A Little About Our Proud History
Way back in 1907 the forerunner of Whangarei Golf Club was established. Called the Marsden Golf Club, it was set up between the Waiaohia stream and the western hills on a property owned by O.E. Weaver. Although those early pioneers "got weaving", so to speak, they were thwarted by wetness, wandering cows and belligerent bulls while the fashion in golf footwear were gumboots. The club shifted to Hunter and Wilson's sale yards in 1910. But this venue was also temporary and in 1916 Mt Denby, an area of 132 acres, was leased.
The official re-naming of the old Marsden name came about in 1917. The club today owes a debt of gratitude to frisky cattle which forced a move from the old sale yards. Yet the trials and tribulations associated with creating a really good golf course were still in the hand-wringing stage. The property at Mt Denby was a wilderness of gorse with the only semblance of a fairway being a paddock near that famous double Norfolk Pine which became the club's landmark. Perhaps its natural V for Victory sign stimulated the officials' continuing determination despite the fact that they still were required to host ten cows and two horses. But more land was brought into line as time went by until Mt Denby possessed twelve holes.

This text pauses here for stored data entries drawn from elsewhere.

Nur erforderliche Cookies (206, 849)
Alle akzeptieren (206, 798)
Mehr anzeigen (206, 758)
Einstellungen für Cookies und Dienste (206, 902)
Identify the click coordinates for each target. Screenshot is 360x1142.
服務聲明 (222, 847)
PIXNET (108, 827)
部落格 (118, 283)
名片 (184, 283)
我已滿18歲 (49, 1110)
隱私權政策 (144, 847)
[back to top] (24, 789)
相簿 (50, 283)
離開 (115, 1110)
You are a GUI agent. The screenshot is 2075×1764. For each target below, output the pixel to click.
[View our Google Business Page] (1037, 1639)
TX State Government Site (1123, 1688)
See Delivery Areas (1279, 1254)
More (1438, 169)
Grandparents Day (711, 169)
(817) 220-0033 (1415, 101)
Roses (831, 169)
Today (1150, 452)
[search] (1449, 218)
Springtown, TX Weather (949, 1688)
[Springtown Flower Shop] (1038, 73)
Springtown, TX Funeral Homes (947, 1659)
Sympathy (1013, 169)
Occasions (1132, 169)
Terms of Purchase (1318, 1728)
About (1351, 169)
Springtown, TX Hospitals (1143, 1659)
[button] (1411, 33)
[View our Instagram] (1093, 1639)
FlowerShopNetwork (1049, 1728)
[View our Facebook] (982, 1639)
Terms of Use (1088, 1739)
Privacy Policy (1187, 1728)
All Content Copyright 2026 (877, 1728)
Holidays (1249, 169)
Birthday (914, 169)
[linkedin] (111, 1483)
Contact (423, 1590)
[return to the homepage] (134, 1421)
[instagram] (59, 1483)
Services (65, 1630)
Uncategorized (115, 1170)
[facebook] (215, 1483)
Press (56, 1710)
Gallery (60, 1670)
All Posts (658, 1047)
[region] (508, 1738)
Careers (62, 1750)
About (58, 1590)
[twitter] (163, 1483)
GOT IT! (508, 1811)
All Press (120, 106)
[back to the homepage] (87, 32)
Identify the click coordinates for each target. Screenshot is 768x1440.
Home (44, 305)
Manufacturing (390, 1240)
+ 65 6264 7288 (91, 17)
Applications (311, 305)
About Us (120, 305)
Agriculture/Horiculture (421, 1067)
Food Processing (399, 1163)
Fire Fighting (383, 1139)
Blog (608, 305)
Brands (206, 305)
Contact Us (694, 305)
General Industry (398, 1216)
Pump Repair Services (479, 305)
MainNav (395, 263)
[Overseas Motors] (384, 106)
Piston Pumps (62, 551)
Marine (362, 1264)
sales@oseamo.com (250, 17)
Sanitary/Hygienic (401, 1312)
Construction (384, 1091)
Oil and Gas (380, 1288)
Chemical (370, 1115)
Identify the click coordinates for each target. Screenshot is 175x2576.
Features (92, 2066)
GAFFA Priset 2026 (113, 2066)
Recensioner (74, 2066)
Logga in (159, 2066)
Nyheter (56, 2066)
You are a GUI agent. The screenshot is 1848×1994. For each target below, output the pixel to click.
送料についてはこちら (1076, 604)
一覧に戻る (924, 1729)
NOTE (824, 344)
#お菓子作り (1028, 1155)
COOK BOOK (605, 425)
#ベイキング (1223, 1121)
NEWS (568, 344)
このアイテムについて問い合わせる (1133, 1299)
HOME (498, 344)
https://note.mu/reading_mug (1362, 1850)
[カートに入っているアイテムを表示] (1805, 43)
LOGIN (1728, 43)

In 1930 a decision was made to proceed with an eighteen hole layout. Gradually a course emerged that became the pride of Northland in golfing circles. When you first drive in past the welcoming sign you will see no evidence of the almost 75 year war with nature. Instead you will enjoy a remarkably beautiful golf course with some very tight driving holes and some narrow approaches into superb greens.